A word of caution: one reviewer commented that sliding adjustments on the chest straps can slip right off the end of the ribbing they are attached to, as there is no seam at the top or bottom to stop it. It is then very challenging to slide them back on.
The 2 L bladder that comes with the pack feels too large for running and had a tendency to slosh from side to side even when the pack was fully tightened. My preference is 1.5 L at most for running for this reason, though the larger volume would be helpful on a long hike where bounce is less of a factor. I had much better luck keeping the pack from moving using 16 – 20 oz soft flasks in the chest sleeves.
While storage opportunities are plentiful, the rear pockets are difficult to access on the go and it is nearly impossible to do so while keeping the pack on. This may not be a problem on outings where stopping to stash a layer is not a problem, but if you’re looking to make good time on a mountain mission or using it during a race, a pack with more accessible storage might be a better match. When the bladder occupies the largest compartment, it is challenging to store a larger jacket, like one might wear cross country skiing. I was able to stuff a thin waterproof wind shell into the zippered pocket and the horizontal sleeve.

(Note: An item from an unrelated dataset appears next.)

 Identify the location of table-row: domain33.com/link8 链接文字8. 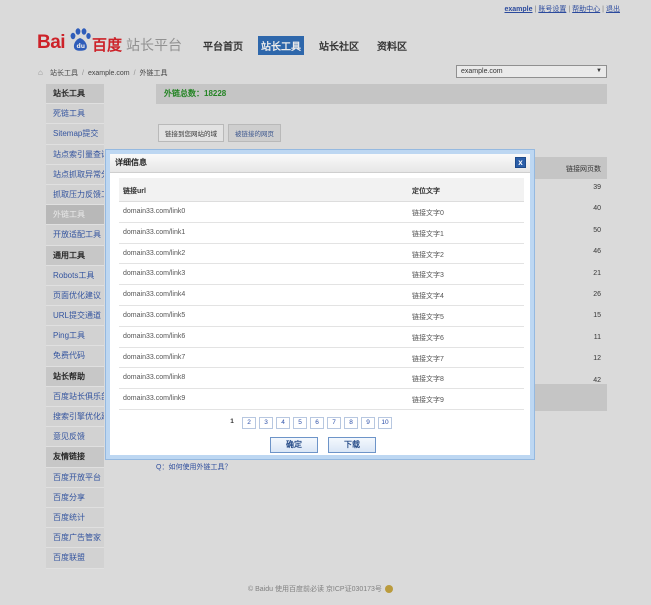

If you are looking for organized storage opportunities, the carrying capacity for lots of fluids, the Nathan Vapor Airess 2.0 might be a good choice for you. If your preference, like mine, is a more paired down pack race-style pack with stretchy easily accessible pockets, you might be better suited for one of Nathan’s other options, like the VaporHowe or VaporMag lines. I will likely use the 7 L Vapor Airess 2.0 as a small day hiking pack rather than a trail running vest.